Before: O’SCANNLAIN, W. FLETCHER, and CLIFTON, Circuit Judges.

       Ubaldo Gutierrez, a California state prisoner, appeals from the district

court’s dismissal of his habeas petition as untimely under 28 U.S.C. § 2244(d)(1).

The facts are known to the parties and will not be repeated here except to the extent

necessary.

        *
             This disposition is not appropriate for publication and is not precedent
except as provided by Ninth Circuit Rule 36-3.
      Gutierrez is not entitled to statutory tolling for the 134-day period between

the superior court’s denial of his habeas petition1 and the filing of habeas and

coram nobis petitions in the court of appeal.
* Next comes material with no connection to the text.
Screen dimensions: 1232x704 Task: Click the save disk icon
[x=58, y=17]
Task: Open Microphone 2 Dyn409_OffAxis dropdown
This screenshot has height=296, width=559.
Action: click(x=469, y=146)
See Chaffer v. Prosper, 592 F.3d

1046, 1048 (9th Cir. 2010) (per curiam) (holding that filing delays of 101 and 115

days did not warrant statutory tolling where the petitions offered no explanation for

the delays as required under California law).

      Gutierrez is also not entitled to equitable tolling for the same 134-day

period.2 His confusion about the proper address of the court of appeal does not

constitute an “extraordinary circumstance,” but rather a “garden variety claim of

excusable neglect” that “does not warrant equitable tolling.” Holland v. Florida,

130 S. Ct. 2549, 2563–64 (2010) (internal quotation marks omitted).

      AFFIRMED.

      1
        Gutierrez has waived the argument that he is entitled to statutory tolling
because the superior court did not issue a separate ruling on his coram nobis
petition. See Smith v. Marsh, 194 F.3d 1045, 1052 (9th Cir. 1999).
      2
       We construe Gutierrez’s opening brief as a motion to expand the certificate
of appealability to include a claim of equitable tolling, and we grant the motion.
See White v. Martel, 601 F.3d 882, 884 (9th Cir. 2010) (per curiam).